WH:  We contact Subway and tell them that unless they give us $5 million, the pictures will be sent to Quiznos headquarters.  I'm sure they'll know what to do with it.  It has to be a reasonable amount.  Five million is enough for us and it's not enough that Subway will fight over it.  They'll pay.  You know they will.  And if either of us disappears or if we don't hear back, we automatically release the photos to Quiznos and all the news outlets.

WT: Oh.  But how do you know he got work done?

WH:  These are the facts.  First, everyone who comes on TV to tell how they lost weight, they always have a body shot.  Females always have a bikini and males always have boxers.  But not Jared . . . he always dresses like Charlie Sheen's brother in "Two and a Half Men." You never see him naked.  Number two, when they show him training for a marathon, it looks like it's the first time he's ever been running in his life. 

WT:  Okay.

WH: We have to do it on Halloween so nobody will even notice that we're wearing masks.  It still looks normal.
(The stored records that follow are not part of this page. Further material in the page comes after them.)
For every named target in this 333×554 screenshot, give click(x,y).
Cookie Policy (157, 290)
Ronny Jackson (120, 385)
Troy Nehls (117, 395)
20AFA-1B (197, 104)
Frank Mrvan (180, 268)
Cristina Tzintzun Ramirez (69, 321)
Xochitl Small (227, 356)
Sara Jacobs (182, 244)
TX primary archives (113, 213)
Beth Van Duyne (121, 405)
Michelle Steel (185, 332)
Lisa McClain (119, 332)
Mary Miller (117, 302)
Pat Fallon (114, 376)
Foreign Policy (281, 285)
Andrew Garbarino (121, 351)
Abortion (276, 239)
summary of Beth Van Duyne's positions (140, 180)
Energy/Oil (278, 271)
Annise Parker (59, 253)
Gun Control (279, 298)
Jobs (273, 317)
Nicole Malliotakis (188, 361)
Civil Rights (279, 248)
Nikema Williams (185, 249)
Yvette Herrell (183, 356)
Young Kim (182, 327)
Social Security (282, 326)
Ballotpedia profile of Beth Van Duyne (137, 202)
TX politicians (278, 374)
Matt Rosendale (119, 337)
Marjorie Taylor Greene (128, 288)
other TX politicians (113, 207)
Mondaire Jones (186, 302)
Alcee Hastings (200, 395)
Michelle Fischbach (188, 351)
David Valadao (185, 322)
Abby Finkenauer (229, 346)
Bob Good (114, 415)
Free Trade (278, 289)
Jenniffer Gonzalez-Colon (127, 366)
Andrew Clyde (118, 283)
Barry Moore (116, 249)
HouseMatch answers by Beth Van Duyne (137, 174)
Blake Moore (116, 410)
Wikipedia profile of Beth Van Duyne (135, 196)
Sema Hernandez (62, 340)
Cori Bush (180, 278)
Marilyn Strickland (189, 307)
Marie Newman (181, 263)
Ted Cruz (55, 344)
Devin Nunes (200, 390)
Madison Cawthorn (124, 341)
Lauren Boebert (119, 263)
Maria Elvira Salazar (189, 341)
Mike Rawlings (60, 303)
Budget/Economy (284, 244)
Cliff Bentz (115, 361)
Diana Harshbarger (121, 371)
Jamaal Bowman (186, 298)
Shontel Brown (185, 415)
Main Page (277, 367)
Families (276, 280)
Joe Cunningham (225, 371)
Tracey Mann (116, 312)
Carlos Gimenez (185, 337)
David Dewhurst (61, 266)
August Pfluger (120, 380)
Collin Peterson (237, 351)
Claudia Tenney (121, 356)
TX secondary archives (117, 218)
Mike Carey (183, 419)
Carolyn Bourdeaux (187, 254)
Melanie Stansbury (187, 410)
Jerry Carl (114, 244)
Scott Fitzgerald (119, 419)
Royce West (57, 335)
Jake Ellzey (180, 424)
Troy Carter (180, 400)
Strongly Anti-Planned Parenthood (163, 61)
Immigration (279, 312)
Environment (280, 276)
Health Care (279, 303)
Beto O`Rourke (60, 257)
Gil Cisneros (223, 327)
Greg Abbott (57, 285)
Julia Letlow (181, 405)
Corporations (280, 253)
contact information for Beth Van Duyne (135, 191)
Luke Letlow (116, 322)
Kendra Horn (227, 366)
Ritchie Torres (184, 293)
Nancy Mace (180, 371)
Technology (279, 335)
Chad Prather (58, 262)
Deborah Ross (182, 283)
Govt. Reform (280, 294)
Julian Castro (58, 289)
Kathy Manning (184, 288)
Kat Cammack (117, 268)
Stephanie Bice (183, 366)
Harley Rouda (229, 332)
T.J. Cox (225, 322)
WT:  But where will we get a van?

WH:  You can't get it from Budget.  You can get it from a lumber yard or from some dealership with no security camera in West Virginia or Pennsylvania.  Cash only.  And in Hollywood, since terrorists always use black vans and pedophiles always use white vans, I guess we'll have to get a grey van. 

WT:  Well, how do we know where he is running?

WH:  You're going to have to do your homework.  And since he's an ego maniac, when you call him over, "Oh my gosh! It's Jared from Subway!" he won't even think anything is weird.   Technically, he's not going to remember.  Then before he even  knows what happened, he's going to wake up in the grass somewhere, with the last memory of some people in masks on Halloween.

WT:  Oh.

WT:  And if we ever do get caught, our lawyer is going to ask him, "Did they drug you?" and he's going to say yes.  That's when the lawyer is going to say, "So you admit, you were under the influence of drugs.  Then how do you know what you remember?"  I know. I watch Law & Order.
It does make sense.  And I really could use $5 million dollars.  But I don't want to be the one stuck driving the van. 

Happy Halloween, Jared!



*Note: No Subway spokespeople were harmed in the writing of this story.